Après le dandysme qui montrait une certaine influence des hommes au niveau de la mode apparaît un peu plus tard le phénomène des garçonnes.
Symbole par excellence des Années folles, la garçonne, avec ses cheveux coupés, ses robes raccourcies, sa silhouette tubulaire est une figure de mode androgyne qui hésite entre masculinisation et invention d'une nouvelle féminité. Elle incarne, de manière ambiguë, l'émancipation des femmes. Les adversaires à cette émancipation ne manquèrent pas d'assimiler les garçonnes aux lesbiennes, utilisant ainsi l'homophobie contre les femmes.

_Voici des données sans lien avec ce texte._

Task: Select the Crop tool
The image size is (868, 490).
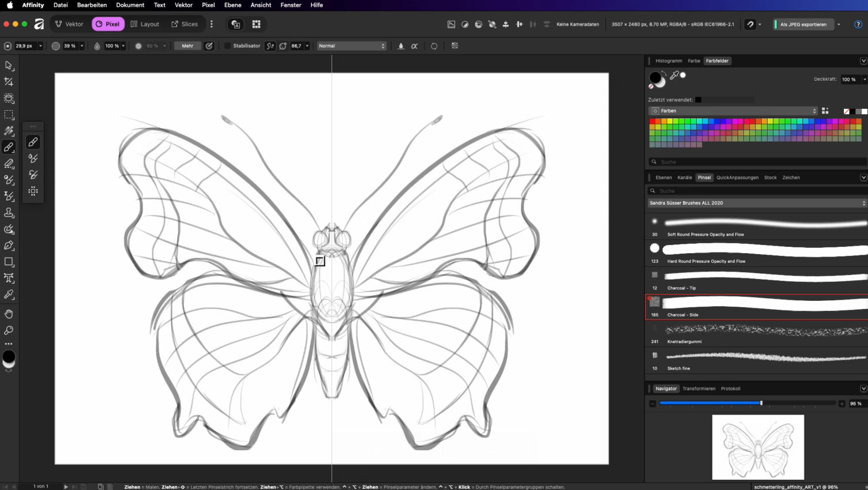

Ainsi, dès 1889, on estime que l'on peut presque toujours suspecter une homosexualité chez les femmes qui portent les cheveux courts ou qui s'habillent comme des hommes ou qui pratiquent les sports ou les passe-temps de leur entourage masculin. Le marquage du sexe par le vêtement est en effet à cette époque un trait culturel fondamental. Il assigne chaque sexe à sa place dans toutes les manifestations de la vie sociale. Pourtant, dans ce siècle marqué par la domination masculine, adopter l'habit des hommes est un geste d'affranchissement.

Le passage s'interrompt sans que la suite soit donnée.